-------- Material for the task

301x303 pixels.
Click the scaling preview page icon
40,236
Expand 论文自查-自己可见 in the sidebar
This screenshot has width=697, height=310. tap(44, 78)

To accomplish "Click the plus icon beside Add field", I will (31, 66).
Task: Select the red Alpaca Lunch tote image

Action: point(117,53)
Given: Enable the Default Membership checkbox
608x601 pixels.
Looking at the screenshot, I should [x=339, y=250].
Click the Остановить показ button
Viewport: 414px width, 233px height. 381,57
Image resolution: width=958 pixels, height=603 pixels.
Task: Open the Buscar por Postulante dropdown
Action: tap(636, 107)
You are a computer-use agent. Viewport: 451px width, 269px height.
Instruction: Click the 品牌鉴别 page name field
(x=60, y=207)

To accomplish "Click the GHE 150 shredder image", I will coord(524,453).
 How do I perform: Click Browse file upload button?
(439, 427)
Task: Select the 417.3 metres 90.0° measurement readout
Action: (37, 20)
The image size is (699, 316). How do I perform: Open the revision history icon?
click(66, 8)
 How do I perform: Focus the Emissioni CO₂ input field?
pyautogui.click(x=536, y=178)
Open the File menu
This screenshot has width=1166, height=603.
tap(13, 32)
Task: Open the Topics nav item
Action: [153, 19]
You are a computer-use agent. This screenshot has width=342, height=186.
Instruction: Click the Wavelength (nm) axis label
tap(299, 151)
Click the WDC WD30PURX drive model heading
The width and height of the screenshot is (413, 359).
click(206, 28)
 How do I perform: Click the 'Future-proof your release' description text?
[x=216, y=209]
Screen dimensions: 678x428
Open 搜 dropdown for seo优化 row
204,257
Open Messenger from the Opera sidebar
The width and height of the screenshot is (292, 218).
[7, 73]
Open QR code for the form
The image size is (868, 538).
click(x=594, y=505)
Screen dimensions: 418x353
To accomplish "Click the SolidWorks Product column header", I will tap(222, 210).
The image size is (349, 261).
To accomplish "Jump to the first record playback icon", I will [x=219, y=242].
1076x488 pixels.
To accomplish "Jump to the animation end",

----------------

Exercise objective:
Throughout the data above, report every line that contains the string "computer".

Exercise response:
You are a computer-use agent. Viewport: 451px width, 269px height.
You are a computer-use agent. This screenshot has width=342, height=186.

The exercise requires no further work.